In order to decipher water temperatures and sea ice conditions beyond the time of instrumental measurements, the Nansen Legacy studies sediment cores, which are obtained by pushing a pipe into the seafloor. The cores contain deposits that have accumulated at the bottom of the sea over time The deposits contain grains of various size and colour, as well as fossil plankton and animals, and other geochemical and biological “fingerprints”. All these parameters reflect the environmental conditions at the time when the organisms were alive and when the sediments were deposited. This includes the temperature of the seawater and amount of sea ice back in time. Looking at the sediment records allows, for example, to identify the Atlantic signal and fluctuations of sea ice in the northern Barents Sea in the past. This knowledge provides a natural baseline that is necessary to put the current environmental and climatic changes into a long-term perspective.

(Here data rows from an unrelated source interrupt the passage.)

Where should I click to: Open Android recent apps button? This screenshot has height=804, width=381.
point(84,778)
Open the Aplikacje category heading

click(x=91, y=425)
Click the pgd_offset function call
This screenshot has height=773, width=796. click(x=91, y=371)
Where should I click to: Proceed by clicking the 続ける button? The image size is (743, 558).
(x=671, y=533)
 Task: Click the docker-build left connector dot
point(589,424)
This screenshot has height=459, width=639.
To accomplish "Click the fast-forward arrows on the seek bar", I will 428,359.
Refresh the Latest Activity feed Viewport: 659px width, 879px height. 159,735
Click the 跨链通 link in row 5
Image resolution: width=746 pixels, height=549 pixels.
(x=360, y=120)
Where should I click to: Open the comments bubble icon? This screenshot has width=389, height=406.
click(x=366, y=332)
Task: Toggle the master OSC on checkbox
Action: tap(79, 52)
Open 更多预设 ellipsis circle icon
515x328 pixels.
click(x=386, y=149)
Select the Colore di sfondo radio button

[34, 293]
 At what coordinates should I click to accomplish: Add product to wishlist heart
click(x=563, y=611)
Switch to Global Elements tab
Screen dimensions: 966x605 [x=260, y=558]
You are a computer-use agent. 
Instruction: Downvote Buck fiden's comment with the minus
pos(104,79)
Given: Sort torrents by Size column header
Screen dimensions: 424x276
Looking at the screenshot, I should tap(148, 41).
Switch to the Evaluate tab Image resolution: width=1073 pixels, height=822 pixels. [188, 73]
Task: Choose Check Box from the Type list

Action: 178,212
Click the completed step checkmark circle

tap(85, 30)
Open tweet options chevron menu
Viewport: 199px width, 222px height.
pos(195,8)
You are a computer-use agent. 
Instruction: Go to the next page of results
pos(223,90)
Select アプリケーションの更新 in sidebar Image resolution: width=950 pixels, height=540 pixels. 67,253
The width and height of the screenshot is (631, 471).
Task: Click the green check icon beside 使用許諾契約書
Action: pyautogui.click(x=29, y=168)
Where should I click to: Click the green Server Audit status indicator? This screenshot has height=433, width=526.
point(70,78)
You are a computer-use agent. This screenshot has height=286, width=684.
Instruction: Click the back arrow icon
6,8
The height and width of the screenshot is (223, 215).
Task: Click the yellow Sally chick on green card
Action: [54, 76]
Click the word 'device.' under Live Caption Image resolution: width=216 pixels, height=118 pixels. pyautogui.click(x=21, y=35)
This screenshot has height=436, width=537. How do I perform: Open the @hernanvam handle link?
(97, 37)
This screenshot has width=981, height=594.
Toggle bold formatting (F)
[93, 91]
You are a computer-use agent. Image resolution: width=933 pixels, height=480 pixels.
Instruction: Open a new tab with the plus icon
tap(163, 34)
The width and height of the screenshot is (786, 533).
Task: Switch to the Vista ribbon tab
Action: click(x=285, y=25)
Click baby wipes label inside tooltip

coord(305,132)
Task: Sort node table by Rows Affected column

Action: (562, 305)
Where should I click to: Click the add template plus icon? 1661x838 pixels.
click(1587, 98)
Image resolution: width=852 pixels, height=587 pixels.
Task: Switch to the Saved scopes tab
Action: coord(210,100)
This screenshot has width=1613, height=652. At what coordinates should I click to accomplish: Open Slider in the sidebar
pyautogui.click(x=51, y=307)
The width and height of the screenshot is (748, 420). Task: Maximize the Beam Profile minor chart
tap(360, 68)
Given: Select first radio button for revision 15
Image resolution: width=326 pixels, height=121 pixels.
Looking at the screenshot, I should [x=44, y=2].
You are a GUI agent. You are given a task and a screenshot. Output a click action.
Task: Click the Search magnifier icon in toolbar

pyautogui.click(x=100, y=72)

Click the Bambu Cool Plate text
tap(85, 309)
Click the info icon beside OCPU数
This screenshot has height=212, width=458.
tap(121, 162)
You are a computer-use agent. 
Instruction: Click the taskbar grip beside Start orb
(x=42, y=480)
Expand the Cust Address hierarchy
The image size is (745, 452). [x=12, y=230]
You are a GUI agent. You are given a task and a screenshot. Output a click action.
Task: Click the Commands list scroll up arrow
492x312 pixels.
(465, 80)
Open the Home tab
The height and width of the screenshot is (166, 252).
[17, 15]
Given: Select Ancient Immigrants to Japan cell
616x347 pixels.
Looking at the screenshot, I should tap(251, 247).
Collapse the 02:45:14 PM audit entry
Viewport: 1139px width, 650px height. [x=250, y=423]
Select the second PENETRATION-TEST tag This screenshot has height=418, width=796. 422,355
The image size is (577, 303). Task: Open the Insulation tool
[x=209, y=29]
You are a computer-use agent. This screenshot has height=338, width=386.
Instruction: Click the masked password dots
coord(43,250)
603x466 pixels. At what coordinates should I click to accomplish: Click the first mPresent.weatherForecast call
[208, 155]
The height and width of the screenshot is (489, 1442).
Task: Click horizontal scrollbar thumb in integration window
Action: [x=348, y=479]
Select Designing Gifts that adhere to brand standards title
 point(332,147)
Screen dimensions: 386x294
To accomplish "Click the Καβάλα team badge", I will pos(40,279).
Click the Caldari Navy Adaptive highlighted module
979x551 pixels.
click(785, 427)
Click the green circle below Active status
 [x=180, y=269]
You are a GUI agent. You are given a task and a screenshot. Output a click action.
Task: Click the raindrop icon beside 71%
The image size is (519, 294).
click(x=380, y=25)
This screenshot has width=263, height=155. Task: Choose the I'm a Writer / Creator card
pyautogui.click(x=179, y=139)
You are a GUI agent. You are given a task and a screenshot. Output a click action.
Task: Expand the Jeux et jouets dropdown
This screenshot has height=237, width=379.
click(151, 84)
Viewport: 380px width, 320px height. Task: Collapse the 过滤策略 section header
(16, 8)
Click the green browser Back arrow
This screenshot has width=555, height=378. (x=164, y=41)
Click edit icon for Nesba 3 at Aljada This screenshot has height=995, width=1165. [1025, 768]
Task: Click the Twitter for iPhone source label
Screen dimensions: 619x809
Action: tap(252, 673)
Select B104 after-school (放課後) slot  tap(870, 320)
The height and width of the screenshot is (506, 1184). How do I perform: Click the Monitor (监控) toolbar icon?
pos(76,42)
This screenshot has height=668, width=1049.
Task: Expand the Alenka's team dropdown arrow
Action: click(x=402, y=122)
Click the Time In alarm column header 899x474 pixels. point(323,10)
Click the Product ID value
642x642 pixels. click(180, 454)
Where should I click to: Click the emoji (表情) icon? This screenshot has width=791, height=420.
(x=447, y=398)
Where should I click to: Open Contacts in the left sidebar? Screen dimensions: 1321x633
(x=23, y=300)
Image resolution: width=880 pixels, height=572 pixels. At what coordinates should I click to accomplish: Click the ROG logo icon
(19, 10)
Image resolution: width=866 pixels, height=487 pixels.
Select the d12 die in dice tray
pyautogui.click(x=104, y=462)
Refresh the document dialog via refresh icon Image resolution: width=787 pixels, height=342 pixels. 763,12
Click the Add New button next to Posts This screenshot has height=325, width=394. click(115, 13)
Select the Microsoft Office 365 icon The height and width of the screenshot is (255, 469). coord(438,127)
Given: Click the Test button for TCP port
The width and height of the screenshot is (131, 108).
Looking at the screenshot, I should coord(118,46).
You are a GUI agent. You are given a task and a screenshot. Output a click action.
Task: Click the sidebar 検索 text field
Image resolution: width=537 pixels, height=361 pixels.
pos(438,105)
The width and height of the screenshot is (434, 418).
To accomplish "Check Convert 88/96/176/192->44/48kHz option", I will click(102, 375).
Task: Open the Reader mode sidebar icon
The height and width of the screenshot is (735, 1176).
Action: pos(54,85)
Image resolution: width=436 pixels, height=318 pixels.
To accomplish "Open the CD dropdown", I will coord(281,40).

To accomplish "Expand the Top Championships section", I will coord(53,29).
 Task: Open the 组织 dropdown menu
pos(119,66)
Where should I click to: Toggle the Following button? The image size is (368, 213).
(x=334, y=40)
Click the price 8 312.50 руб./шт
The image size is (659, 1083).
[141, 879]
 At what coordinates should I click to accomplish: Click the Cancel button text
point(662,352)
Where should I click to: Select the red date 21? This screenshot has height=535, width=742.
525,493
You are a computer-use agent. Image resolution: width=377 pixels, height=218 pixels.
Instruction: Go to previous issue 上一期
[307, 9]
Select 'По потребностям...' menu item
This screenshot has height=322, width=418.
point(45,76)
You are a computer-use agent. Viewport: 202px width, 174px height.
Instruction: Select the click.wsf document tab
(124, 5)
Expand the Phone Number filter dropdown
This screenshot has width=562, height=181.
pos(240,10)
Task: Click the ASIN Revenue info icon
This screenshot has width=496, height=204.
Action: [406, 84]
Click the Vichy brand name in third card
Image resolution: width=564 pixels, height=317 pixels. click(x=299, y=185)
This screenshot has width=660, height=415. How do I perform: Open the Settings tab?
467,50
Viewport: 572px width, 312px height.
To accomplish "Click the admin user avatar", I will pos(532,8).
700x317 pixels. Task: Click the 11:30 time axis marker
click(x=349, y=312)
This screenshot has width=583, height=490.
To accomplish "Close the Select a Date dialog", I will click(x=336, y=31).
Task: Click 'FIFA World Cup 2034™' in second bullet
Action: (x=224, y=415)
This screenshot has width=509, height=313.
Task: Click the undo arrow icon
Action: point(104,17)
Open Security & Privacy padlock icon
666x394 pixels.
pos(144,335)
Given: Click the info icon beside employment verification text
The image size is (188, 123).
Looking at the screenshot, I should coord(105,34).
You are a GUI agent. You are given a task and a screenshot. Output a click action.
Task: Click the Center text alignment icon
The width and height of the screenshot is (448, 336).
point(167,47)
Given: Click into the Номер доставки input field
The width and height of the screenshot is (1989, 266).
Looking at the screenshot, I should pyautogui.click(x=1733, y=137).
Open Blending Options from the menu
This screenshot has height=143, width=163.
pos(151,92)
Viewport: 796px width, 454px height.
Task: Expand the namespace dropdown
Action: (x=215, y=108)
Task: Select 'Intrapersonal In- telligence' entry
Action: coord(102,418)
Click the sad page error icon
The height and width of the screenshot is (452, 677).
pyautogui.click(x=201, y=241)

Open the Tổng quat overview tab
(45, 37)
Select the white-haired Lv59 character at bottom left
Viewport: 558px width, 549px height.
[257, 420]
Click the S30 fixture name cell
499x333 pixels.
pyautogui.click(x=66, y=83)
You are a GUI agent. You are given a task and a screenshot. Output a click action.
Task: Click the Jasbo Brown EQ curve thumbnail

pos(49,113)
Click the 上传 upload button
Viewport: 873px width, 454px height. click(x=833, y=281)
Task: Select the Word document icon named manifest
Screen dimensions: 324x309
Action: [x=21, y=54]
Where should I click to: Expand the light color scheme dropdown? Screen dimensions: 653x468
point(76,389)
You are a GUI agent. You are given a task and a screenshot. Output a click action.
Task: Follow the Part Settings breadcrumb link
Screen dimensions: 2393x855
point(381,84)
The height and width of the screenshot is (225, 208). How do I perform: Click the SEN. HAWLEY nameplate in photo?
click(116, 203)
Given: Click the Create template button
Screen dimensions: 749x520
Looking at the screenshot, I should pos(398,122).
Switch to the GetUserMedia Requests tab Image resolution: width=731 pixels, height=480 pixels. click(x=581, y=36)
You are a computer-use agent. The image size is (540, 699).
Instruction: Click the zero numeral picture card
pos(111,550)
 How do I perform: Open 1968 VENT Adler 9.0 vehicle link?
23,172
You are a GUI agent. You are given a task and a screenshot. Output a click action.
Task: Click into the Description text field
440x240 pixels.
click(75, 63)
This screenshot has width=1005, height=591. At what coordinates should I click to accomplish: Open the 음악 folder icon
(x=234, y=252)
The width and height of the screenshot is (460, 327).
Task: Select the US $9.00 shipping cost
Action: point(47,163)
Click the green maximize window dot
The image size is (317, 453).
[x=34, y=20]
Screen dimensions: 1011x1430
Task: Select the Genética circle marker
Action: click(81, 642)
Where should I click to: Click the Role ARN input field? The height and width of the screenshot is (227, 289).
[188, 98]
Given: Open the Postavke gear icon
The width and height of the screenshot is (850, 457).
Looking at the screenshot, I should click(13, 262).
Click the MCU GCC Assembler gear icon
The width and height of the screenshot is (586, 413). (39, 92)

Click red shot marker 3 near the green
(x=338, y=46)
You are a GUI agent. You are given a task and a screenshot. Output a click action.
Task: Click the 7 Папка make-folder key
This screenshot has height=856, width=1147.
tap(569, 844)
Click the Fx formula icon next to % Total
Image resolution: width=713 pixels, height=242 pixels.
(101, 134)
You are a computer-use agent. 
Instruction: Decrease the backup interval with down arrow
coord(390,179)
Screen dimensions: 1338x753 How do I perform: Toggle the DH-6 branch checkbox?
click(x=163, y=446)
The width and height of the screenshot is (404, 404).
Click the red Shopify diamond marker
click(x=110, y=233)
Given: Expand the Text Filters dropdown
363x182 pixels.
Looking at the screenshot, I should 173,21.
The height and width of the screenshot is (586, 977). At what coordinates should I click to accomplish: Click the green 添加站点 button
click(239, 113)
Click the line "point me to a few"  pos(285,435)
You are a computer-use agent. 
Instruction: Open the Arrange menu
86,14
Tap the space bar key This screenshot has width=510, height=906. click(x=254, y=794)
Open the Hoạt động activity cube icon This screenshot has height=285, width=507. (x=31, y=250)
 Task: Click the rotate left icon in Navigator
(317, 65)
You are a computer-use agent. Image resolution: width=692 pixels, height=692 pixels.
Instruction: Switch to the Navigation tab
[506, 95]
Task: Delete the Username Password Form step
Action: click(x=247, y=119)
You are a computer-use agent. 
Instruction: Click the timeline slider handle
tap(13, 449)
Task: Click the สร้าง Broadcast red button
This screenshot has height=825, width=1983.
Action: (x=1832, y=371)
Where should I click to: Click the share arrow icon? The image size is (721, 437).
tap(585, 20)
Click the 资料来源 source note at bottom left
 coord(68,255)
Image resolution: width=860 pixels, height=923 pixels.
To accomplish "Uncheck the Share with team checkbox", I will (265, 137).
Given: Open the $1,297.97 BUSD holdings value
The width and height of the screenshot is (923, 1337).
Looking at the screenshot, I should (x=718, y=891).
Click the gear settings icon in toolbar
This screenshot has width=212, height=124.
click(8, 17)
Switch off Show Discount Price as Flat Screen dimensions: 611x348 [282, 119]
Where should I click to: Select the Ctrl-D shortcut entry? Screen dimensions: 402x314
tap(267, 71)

The Nansen Legacy has retrieved sediment cores at twelve locations along the Nansen Legacy main transect during the Nansen Legacy Paleo cruise by using a multi corer (up to 60 cm long) and a gravity corer (up to 6 m long). In addition, a piston corer was used at some sites, allowing the retrieval of longer cores. The longest core was 21.6 m long. In total, 96 multicores, 23 gravity cores and 6 piston cores were retrieved during the Nansen Legacy Paleo cruise.